- _Work instruction_
Print the lines in the listing below that fall between the line with "Image resolution: width=1280, height=1595." and the line with "İNNOA MMC (1148, 1412)", those two lines included, exactly as they stand and with nothing else.
##########
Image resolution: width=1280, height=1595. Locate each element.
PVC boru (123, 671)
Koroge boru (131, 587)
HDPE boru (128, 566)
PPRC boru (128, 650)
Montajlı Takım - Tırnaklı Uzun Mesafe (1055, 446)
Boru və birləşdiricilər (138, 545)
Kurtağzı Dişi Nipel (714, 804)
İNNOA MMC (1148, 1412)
##########
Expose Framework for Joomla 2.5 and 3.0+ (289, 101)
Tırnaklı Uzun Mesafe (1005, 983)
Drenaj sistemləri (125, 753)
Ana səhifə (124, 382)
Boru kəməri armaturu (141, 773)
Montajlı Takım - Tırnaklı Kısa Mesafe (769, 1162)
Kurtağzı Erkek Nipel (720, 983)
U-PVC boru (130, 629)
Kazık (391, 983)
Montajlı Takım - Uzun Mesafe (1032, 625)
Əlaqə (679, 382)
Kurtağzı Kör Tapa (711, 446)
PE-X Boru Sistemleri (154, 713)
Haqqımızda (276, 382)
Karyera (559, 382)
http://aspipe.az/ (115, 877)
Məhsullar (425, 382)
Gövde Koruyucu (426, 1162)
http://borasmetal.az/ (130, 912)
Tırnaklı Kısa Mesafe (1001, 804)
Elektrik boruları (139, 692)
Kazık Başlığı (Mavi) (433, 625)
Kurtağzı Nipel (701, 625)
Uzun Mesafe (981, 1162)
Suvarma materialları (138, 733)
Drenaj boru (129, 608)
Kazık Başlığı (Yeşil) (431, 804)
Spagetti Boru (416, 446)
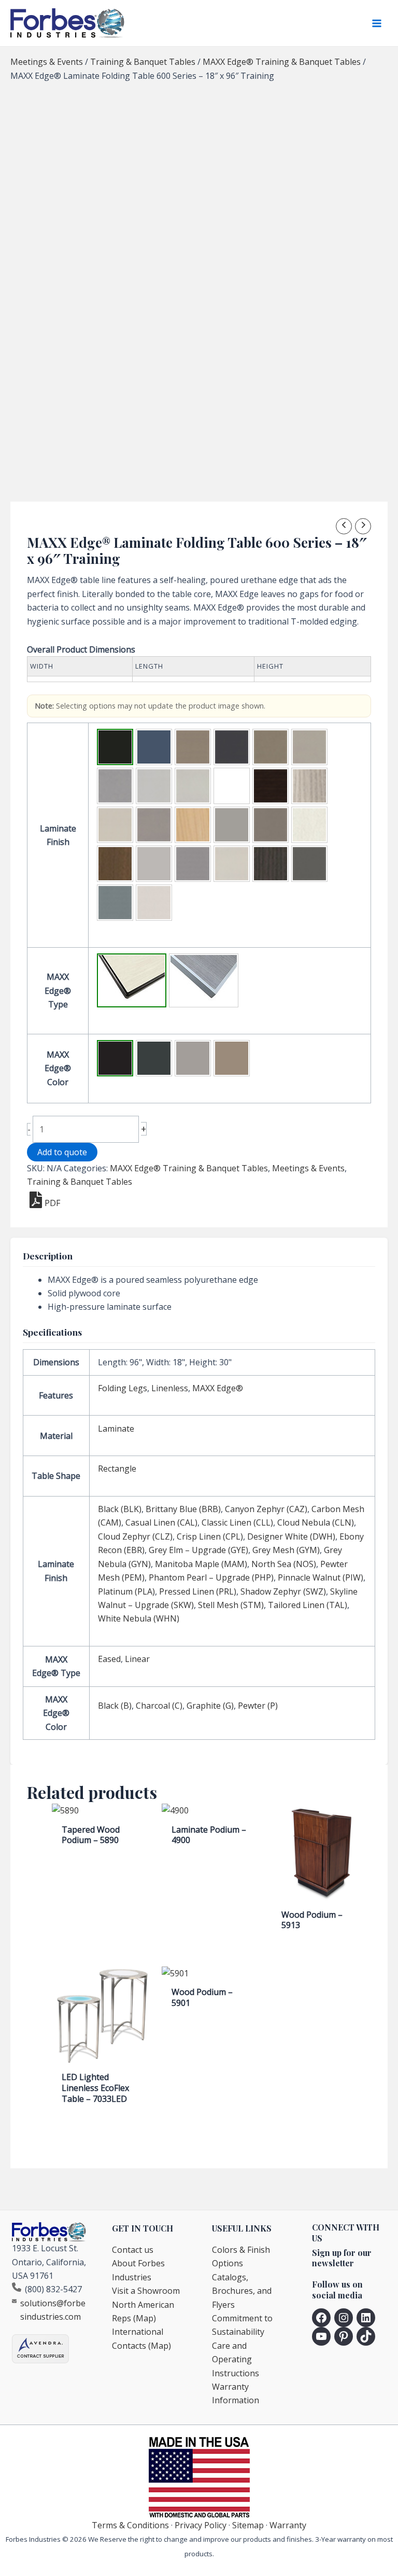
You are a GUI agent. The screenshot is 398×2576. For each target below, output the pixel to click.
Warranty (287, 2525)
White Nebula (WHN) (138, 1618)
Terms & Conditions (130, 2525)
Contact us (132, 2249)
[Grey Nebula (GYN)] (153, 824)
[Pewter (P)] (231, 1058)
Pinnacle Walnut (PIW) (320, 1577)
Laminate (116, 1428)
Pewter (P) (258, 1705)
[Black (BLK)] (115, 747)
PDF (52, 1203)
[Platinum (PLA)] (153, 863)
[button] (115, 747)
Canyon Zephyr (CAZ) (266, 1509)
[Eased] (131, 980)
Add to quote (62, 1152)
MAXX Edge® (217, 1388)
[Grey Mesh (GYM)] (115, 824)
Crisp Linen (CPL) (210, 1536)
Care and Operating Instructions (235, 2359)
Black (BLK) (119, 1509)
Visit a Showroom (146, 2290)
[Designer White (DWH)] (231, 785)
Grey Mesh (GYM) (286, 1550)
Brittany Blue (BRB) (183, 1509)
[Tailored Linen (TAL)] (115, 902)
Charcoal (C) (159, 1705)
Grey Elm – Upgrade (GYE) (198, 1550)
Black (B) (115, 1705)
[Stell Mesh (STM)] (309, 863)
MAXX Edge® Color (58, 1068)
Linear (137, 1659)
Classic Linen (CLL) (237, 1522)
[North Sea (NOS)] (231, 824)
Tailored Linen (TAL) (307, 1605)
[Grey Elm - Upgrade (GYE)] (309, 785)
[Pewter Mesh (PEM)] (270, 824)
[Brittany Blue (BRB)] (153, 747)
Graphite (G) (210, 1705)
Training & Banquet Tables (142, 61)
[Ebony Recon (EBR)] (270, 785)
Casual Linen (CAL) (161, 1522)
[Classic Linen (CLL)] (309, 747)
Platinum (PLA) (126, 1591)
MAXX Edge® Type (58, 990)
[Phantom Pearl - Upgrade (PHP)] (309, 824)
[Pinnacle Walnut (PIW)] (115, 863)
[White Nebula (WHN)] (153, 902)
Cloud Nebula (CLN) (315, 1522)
##########
- _Output of the task_
Image resolution: width=1280, height=1595. Locate each element.
PVC boru (123, 671)
Koroge boru (131, 587)
HDPE boru (128, 566)
PPRC boru (128, 650)
Montajlı Takım - Tırnaklı Uzun Mesafe (1055, 446)
Boru və birləşdiricilər (138, 545)
Kurtağzı Dişi Nipel (714, 804)
İNNOA MMC (1148, 1412)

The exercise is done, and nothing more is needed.